Dessinateur : Thomas Baas

Editions : Hélium

Comme tout membre de troupeau duveteux qui se respecte, je me dois de m’intéresser à l’actualité de mes congénères les plus célèbres. C’est pourquoi, j’ai tout de suite foncé sur les mémoires de notre camarade Robêêrt, un mouton qui a su magnifier la condition ovine.

   Résumé de l’éditeur :
      Les mêêmoires d’un mouton pas comme les autres : un roman d’apprentissage à l’humour très british. Robêêrt est un mouton, un simple mouton de ferme. Cependant, grâce à sa soif d’apprendre et son sens de l’observation, l’agneau devient très vite l’élève du chien de berger. Devenu la bête noire du troupeau, Robêêrt accède avec soulagement à la Grande Maison, mais ne fait rapidement plus l’affaire comme peluche vivante pour petites filles gâtées. Pas simple de ne pas être un mouton comme les autres ! Mais notre mouton n’a pas fini de vivre des péripéties : de voyages à l’étranger en rebondissements déchaînés, Robêêrt réussira-t-il à transformer la condition des pauvres moutons ? Plutôt que de finir en ragoût, accédera-il à un avenir glorieux ?

Nous découvrons donc la plume de Robêêrt qui va nous conter son parcours rocambolesque et nous faire partager son souhait de dépasser sa condition de mouton.
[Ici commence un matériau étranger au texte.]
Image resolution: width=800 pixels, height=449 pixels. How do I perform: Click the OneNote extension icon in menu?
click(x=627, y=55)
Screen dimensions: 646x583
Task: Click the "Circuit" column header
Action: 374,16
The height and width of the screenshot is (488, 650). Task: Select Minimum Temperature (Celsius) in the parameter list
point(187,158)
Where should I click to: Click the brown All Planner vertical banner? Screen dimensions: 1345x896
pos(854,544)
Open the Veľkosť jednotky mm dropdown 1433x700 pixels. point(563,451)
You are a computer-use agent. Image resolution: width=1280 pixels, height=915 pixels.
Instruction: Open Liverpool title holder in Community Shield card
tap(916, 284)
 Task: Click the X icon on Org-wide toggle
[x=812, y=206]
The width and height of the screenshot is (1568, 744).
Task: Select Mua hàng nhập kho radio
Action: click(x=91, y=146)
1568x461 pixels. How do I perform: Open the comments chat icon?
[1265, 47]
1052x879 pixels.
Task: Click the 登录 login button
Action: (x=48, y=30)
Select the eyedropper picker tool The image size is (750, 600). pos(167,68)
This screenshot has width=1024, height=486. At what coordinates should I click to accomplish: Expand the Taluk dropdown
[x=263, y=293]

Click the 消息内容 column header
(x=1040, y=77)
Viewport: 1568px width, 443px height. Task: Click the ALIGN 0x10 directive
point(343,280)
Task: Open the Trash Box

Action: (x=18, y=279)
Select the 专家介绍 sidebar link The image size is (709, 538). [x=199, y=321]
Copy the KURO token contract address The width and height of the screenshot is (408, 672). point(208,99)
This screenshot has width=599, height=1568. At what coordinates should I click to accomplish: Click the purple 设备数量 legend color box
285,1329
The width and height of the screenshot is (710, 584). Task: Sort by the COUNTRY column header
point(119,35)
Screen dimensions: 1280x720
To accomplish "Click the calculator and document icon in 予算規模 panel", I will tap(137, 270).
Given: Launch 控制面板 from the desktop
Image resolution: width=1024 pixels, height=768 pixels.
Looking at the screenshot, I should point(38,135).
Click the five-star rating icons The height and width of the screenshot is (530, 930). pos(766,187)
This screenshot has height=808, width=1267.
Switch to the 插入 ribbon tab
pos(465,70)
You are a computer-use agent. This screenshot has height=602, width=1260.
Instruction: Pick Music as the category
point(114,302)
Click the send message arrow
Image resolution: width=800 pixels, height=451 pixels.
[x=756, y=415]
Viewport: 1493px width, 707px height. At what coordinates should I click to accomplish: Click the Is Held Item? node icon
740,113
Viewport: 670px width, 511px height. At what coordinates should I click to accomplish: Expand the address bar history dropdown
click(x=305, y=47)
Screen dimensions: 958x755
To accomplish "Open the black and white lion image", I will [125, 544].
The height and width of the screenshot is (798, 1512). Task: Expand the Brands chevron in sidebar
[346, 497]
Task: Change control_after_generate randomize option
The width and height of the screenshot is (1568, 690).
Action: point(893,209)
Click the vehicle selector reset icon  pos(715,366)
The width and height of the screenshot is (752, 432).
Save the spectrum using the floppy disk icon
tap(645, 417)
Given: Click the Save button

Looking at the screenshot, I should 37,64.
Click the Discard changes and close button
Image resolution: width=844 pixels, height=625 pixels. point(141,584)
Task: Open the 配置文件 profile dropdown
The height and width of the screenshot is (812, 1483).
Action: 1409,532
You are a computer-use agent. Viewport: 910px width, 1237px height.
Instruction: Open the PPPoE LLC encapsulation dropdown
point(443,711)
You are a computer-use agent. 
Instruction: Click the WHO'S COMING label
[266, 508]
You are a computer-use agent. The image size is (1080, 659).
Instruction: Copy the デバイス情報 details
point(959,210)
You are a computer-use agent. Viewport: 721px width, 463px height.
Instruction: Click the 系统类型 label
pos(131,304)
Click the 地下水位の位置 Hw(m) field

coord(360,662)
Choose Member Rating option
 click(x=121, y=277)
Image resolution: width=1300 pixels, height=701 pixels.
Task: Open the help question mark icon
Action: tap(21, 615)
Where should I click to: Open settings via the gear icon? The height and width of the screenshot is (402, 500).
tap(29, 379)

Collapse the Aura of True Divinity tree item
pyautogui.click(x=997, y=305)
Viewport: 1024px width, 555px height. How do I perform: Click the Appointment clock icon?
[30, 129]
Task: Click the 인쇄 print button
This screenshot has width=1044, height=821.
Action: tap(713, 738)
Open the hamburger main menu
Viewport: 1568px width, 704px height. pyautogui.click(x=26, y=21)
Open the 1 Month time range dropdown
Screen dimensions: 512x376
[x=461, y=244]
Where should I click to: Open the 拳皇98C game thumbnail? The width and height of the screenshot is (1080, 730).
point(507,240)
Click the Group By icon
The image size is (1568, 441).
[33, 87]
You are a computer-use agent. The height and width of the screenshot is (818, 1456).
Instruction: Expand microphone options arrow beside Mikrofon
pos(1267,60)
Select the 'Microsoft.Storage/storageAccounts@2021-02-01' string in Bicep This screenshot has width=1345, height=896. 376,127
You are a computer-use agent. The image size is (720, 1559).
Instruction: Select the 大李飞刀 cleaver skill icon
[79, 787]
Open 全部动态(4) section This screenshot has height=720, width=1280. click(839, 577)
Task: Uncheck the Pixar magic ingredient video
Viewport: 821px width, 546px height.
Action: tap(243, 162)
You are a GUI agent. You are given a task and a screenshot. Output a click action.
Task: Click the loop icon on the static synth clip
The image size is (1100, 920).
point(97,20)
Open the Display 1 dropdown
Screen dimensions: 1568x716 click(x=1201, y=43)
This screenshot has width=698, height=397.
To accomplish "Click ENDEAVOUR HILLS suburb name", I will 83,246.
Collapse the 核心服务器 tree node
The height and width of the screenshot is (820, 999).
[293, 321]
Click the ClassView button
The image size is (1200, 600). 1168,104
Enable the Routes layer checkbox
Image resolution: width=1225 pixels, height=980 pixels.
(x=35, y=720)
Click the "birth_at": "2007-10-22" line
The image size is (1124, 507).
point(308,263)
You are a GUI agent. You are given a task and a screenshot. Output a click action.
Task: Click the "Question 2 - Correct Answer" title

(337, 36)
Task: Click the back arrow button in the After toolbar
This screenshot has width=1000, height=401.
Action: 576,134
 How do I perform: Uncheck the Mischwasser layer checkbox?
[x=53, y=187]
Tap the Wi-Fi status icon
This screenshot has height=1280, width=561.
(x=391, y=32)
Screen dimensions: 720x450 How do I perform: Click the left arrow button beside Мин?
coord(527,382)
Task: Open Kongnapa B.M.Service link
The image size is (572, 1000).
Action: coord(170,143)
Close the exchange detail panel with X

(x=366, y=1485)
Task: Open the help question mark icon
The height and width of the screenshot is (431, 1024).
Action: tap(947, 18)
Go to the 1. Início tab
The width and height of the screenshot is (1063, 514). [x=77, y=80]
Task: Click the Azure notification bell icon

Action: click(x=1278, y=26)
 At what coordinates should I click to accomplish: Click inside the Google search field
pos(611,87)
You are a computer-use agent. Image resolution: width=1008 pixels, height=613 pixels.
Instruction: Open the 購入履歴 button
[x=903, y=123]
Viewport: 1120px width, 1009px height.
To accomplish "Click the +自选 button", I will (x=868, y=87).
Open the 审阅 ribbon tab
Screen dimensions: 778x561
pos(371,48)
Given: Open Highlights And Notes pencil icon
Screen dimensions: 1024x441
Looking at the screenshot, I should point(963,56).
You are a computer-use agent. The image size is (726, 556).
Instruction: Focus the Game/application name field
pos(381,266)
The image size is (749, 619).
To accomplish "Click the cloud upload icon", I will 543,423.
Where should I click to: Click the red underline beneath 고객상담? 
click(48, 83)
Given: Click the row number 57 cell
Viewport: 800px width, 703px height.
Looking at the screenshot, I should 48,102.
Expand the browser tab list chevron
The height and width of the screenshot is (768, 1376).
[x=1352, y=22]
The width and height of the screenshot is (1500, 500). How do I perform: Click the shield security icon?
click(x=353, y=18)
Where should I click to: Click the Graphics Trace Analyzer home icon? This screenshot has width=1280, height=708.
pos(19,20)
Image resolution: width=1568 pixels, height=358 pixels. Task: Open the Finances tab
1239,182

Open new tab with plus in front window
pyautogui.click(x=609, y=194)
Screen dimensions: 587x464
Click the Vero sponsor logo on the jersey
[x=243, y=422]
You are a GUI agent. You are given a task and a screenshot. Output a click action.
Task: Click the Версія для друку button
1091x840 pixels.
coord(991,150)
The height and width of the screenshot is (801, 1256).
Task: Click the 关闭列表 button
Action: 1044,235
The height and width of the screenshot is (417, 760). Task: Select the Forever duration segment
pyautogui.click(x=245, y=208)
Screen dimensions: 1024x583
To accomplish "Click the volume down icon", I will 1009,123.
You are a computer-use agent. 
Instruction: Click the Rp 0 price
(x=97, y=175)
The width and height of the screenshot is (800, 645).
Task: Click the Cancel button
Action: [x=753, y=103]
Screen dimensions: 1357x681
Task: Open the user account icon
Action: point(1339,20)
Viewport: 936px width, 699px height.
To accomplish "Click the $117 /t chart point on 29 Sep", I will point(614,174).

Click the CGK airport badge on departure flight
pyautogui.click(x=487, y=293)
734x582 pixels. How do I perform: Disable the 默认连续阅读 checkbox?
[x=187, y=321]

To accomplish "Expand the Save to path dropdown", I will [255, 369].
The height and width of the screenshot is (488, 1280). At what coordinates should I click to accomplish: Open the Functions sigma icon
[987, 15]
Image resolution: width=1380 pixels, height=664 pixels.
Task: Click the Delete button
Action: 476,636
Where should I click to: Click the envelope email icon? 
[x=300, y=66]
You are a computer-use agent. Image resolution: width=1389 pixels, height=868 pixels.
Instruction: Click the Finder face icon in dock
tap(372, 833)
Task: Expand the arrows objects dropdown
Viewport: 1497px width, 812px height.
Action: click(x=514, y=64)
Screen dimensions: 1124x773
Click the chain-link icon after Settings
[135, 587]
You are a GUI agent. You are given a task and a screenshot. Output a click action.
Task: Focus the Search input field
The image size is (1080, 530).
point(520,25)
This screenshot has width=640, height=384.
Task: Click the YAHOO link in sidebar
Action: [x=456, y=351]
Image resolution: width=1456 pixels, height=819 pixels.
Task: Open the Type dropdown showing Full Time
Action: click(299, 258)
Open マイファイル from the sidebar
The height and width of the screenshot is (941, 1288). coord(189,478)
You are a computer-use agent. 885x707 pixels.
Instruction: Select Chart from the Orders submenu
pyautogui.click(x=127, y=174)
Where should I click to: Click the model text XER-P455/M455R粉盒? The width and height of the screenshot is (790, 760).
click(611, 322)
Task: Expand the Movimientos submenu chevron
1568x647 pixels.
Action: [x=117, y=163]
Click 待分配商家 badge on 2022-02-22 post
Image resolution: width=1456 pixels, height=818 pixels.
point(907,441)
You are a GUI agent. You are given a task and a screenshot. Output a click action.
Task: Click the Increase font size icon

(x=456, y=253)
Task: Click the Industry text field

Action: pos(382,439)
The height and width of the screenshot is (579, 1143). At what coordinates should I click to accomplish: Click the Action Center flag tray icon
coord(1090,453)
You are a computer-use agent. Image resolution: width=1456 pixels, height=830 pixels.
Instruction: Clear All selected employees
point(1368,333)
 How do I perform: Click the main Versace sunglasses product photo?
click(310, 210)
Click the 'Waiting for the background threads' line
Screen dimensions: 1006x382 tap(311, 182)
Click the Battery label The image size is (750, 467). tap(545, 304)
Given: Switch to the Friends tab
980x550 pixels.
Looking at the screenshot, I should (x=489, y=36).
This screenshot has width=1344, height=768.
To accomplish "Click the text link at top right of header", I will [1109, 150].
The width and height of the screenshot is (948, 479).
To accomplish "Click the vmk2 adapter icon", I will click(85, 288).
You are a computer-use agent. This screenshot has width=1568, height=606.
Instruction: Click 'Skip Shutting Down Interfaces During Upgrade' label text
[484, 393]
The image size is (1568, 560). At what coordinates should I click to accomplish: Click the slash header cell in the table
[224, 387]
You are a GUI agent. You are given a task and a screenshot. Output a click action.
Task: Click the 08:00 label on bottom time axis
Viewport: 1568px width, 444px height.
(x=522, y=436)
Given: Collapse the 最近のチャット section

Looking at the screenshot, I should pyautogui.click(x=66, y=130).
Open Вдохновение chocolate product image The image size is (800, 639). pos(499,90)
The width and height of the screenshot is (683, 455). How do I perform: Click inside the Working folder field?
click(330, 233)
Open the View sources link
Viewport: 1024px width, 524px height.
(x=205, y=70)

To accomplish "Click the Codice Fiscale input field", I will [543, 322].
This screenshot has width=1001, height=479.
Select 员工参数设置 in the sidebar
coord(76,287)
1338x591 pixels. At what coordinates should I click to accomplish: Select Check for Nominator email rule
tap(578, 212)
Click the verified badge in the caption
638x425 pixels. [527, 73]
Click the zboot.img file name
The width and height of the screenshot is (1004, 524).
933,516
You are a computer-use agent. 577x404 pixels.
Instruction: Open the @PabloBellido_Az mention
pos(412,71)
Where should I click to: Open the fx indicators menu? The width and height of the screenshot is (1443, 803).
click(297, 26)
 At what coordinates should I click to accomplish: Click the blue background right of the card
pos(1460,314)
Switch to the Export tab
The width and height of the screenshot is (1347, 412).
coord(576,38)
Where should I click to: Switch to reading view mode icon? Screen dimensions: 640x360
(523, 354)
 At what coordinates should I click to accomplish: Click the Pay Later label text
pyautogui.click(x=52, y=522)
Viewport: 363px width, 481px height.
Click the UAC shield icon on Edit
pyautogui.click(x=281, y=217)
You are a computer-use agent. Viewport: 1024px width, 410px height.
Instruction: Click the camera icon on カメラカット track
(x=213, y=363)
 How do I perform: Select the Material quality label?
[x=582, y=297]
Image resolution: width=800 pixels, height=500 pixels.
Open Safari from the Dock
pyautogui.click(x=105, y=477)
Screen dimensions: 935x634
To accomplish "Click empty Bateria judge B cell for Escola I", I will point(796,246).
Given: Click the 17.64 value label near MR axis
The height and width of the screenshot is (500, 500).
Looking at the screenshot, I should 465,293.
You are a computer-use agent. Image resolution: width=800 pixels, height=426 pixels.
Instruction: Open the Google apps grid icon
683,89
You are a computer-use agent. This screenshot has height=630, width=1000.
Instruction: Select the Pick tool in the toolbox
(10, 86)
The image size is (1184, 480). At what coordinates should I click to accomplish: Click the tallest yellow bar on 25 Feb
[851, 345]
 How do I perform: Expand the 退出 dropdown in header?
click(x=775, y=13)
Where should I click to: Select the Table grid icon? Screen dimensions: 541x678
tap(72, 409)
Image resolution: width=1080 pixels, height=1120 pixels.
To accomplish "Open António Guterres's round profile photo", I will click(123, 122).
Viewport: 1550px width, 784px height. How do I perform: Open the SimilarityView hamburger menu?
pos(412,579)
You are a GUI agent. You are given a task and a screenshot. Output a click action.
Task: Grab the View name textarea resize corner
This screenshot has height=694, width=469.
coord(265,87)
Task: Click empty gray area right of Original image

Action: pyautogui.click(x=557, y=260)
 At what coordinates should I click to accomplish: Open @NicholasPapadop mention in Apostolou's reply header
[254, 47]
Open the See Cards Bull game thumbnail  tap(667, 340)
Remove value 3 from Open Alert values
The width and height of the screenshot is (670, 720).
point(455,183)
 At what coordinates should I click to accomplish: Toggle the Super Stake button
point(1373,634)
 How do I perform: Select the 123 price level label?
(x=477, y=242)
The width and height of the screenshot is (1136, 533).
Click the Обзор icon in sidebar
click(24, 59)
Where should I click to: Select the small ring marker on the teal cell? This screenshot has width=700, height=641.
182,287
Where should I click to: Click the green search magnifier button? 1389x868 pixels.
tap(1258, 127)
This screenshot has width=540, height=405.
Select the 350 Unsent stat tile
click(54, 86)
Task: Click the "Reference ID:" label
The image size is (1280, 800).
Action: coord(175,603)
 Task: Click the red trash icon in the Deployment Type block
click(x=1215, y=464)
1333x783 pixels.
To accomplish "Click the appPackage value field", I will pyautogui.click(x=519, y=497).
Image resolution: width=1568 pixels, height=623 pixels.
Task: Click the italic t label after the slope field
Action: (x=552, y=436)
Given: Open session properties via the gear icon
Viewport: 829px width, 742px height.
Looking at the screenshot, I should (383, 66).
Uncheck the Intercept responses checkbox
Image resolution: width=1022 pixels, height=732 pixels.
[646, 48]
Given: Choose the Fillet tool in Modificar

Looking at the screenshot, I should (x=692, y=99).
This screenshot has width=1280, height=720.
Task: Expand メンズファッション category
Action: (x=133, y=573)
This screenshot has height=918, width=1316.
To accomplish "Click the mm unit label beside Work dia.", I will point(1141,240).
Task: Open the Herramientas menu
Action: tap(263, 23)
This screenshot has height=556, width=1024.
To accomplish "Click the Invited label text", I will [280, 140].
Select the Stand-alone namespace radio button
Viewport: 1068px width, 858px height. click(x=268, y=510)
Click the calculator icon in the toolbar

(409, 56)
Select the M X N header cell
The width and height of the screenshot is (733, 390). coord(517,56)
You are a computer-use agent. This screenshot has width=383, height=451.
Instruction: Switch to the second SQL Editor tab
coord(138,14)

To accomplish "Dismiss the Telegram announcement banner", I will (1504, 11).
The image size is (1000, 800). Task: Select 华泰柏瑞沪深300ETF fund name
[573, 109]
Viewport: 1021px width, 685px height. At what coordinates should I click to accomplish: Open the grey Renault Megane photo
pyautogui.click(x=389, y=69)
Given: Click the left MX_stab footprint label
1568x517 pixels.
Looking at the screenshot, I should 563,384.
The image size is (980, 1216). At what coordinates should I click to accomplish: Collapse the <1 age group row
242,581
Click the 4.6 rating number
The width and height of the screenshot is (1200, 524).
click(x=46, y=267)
Passant de maîtres en modèles, il cherche à se démarquer et entre peu à peu dans le monde des humains, même si ce n’est pas toujours de manière glorieuse. C’est d’abord en observant un chien de berger que notre mouton, philosophe à ses heures, va se donner l’ambition de changer l’histoire de la race ovine. Il observe donc attentivement et peu à peu l’élève remplace le maître. Le petit intellectuel va malheureusement s’attirer les critiques l’incompréhension et la jalousie de ses congénères. Exclu du troupeau, Robêêrt  va être promu au rang d’animal de compagnie et trouver son nouveau mentor : le chat de la maison. Cependant, le mouton fera plus office de peluche domestique pour deux petites capricieuses de la haute que de véritable compagnon pour l’homme. Ainsi de suite, Robêêrt va monter l’échelle ovine pour arriver au service d’un équidé imbu de lui-même et diva précieuse, le bien nommé : Fringuant du naseau ! Le nom laisse bien deviner toute l’ampleur du personnage. Le mouton est chargé du bien-être de ce cheval de course qui a des soucis de stress et d’égo.

Cette histoire est destinée à un jeune public et la quatrième de couverture nous promet des rebondissements et beaucoup d’humour. Cependant, l’auteur, malgré un sujet qui avait tout pour me plaire, n’a pas réussi à me captiver tout au long de l’odyssée qu’il propose. On a du mal à s’attacher à Robêêrt qui est parfois bien trop pragmatique. Les quelques longueurs dans les dialogues n’aident pas non plus. L’humour british promis n’arrive réellement qu’à partir du moment où Fringuant du naseau entre en scène. C’est d’ailleurs ce personnage qui amène tout le piquant de l’histoire. Finalement, le parcours de Robêêrt importe peu au lecteur malgré quelques passages croustillants. Je pense notamment au fameux bad trip animalier au Japon, qui est l’occasion de scènes cocasses. Il est dommage que l’auteur n’exploite pas à fond la personnification des animaux. Heureusement, les illustrations de Thomas Bass sont un vrai régal et égayent agréablement la lecture. Certaines sont d’ailleurs très drôles et permettent au lecteur d’avoir de l’empathie pour les personnages.

C’est donc avec un bêêlement contenu que je vous propose cette lecture agréable mais qui ne fera que passer dans votre pré sans laisser un souvenir impérissable.